Visitors are essentially procedural code designed to integrate nicely with objects. So, really, we have OO code mixed with some procedural code.

Our Visitors generally do work our customers describe in a series of steps e.g. allocate at the top, go one level down do the same thing to all the children, go another level down and do the same thing. Rinse, lather, repeat. Nice work for a visitor.

I'm currently debating, with myself, the merits of trying finer grained OO objects in this domain. The code reflects how the customer thinks about the domain. A set of medium grained objects, that do a bunch of procedural calculations. Making finer grained objects will break the natural translation of what they give us, but may give us reuse.

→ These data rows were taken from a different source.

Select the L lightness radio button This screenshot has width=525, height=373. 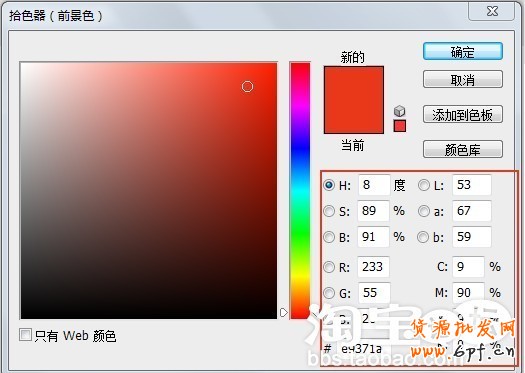pos(424,185)
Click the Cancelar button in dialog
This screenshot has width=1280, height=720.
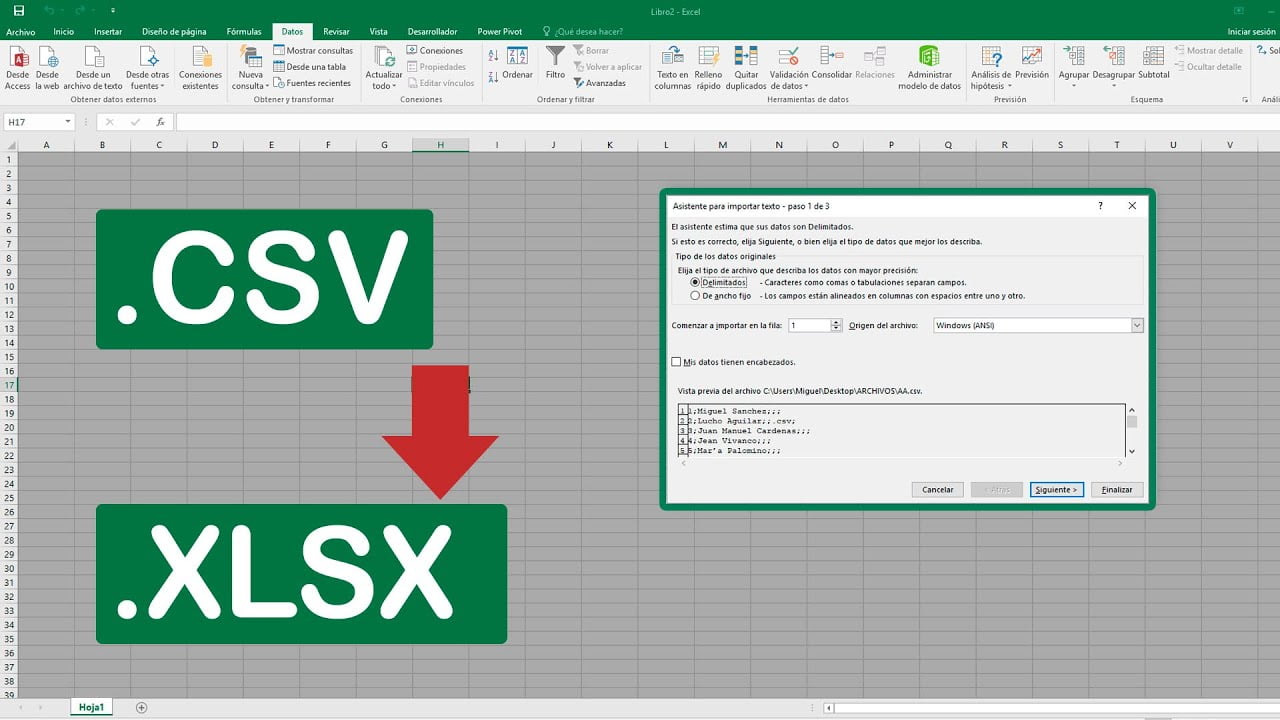pyautogui.click(x=937, y=490)
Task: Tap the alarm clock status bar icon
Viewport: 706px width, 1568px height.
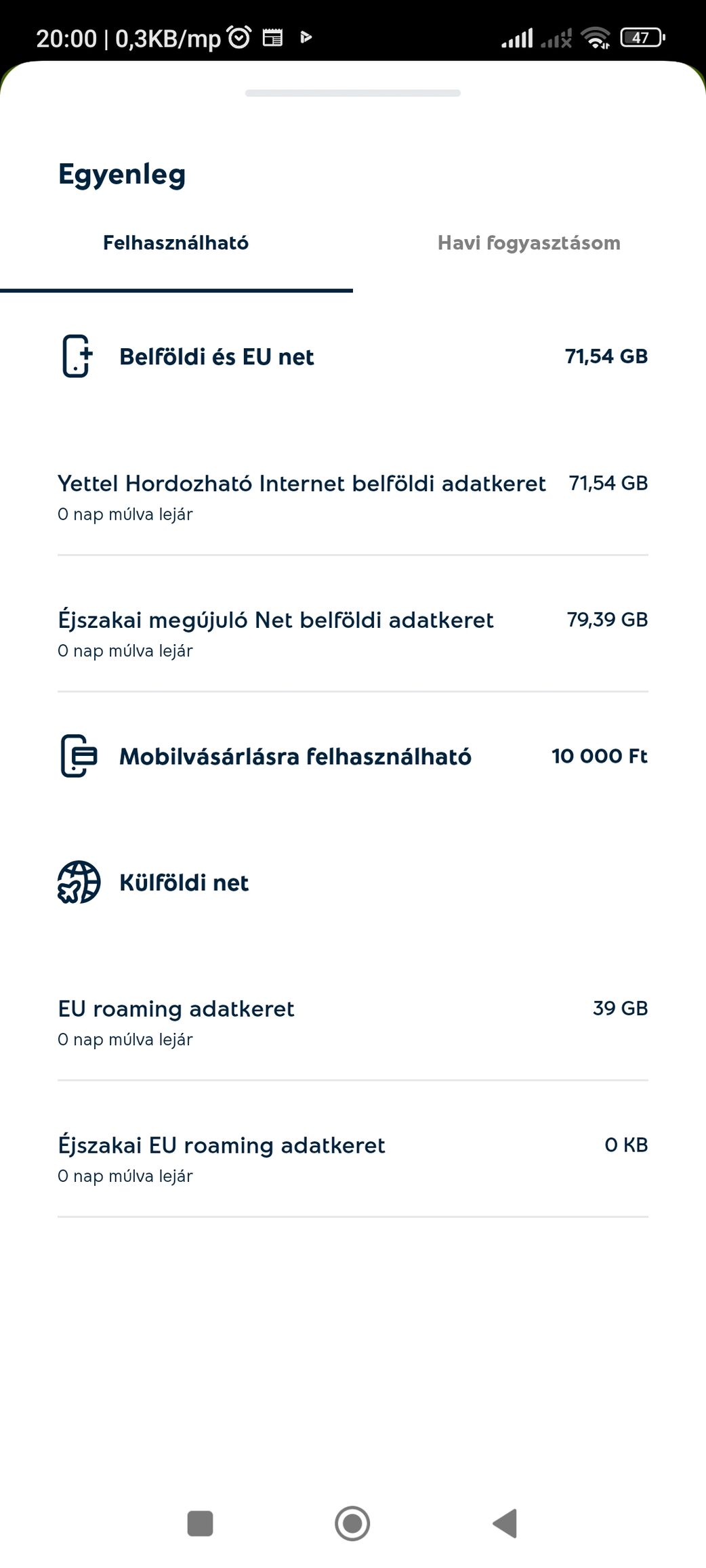Action: [239, 37]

Of course it may be a bad idea, but I'm certainly going to try it. I'll learn something.

Models, Models everywhere ...

When you're working in a domain there can be many models on which you base your domain model. The domain model must reflect a proper balance of the various models a user sees (although it may all appear as one to them).

In our project we have three or four models, each competing with one another.

The Gui model reflects how users want to do data entry and control the workflow.

The Physical model reflects the "things" are users are performing accounting on (in this case, our things are wells and meters and oil and gas...)

The Accounting model reflects how they report on those activities. e.g. converting what really went on into ownership and taxes and revenues. Then telling the government all about it.

Our Domain model must reflect an appropriate space that allows all three of the things to be easy - as well as allowing for ease of development.